Abrir los ojos y notar el olor a café; sentir las sábanas deshechas en una noche lujuriosa y febril de deseos cumplidos, sin culpa, persiguiendo los finales. Abrir los ojos con el aroma de la cafeína y una voz que te sabe a invitación al desayuno; oír el sonido suave y salvaje de la ducha que te sigue arrastrado de la cama hacia la vida que empieza a vestirse mientras intentas no mirarla a la cara… y ese cuerpo desnudo cubierto de agua y de jabón que te invoca, y los rayos del sol invicto que te enternecen junto la música de Zaz que juega con las manos de aquél que con la espuma embadurna su cuerpo fibrado, esperando la lluvia de gotas que le libren del sudor obtenido a golpe de deseo en una noche que desearías eterna, sin retorno.

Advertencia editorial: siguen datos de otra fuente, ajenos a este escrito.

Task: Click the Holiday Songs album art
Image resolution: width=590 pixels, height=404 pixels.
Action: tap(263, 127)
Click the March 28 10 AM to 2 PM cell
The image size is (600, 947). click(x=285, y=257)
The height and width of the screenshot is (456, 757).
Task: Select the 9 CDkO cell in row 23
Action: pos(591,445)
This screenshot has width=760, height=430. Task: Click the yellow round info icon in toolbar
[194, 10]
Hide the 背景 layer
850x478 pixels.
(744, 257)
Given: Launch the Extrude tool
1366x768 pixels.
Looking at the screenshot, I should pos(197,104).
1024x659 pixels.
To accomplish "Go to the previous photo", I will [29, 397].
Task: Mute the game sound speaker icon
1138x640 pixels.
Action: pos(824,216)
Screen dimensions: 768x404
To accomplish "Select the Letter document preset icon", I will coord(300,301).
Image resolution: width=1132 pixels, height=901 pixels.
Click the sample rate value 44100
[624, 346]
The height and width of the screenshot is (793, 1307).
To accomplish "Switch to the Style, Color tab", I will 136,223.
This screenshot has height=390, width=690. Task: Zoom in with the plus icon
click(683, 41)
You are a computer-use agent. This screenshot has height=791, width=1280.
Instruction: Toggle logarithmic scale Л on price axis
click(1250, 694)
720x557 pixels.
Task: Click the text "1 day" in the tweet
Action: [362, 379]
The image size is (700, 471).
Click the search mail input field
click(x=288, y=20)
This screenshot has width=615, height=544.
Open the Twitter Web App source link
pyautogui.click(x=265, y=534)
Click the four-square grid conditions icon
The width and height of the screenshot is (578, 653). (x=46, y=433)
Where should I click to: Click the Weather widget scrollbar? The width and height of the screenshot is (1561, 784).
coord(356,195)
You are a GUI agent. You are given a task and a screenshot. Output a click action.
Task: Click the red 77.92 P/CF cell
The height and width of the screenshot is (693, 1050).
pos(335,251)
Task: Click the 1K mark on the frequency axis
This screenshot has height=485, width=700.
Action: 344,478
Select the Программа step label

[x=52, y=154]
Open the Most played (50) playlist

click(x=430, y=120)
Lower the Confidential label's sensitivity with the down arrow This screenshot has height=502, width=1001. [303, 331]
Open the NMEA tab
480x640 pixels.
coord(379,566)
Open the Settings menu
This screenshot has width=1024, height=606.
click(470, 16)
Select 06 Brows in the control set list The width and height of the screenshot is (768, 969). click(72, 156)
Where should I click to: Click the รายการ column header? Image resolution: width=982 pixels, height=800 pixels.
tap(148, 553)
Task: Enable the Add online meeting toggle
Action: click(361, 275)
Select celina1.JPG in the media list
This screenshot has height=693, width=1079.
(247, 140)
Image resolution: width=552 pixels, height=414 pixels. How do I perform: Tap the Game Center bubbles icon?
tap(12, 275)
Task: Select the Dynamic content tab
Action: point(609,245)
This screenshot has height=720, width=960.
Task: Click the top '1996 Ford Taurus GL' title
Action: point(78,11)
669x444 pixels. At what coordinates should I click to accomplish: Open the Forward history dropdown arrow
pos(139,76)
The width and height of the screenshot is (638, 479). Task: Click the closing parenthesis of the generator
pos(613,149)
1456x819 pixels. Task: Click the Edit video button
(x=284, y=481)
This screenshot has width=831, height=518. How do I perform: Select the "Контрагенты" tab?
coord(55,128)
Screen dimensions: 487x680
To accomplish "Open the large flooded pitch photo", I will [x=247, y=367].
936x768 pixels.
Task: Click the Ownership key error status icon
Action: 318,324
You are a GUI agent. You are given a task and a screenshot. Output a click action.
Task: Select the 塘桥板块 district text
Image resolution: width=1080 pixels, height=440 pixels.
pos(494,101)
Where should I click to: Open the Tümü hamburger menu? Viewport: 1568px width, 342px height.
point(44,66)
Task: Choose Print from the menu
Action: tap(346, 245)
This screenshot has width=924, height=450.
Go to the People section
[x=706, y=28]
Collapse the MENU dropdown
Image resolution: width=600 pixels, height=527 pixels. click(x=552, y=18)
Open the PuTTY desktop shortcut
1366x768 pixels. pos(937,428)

Emprender, de nuevo la partida hacia ninguna parte con partículas que no son de agua ni de aquella humedad que añoras mientras el silencio encarnado convierte en ectoplasma algún fantasma que sigue persiguiéndote en las lúgubres noches de la aurora.
El olor a café y el sabor a menta de su lengua cuando te penetra en la boca como el viento del poniente al soplar en las cálidas tardes del agosto, cuando las puertas se cierran y las ventanas se entornan para recoger lo mejor en el interior de lo sellado y un aliento del recuerdo para volver quizás, en las malditas noches sin estrellas, cuando la oscuridad se adueña de todo y las providencias marchan a recorrer con Hécate las regiones ignotas aún no conocidas por la razón y la memoria. Es el tiempo que avanza y tú no puedes detenerlo.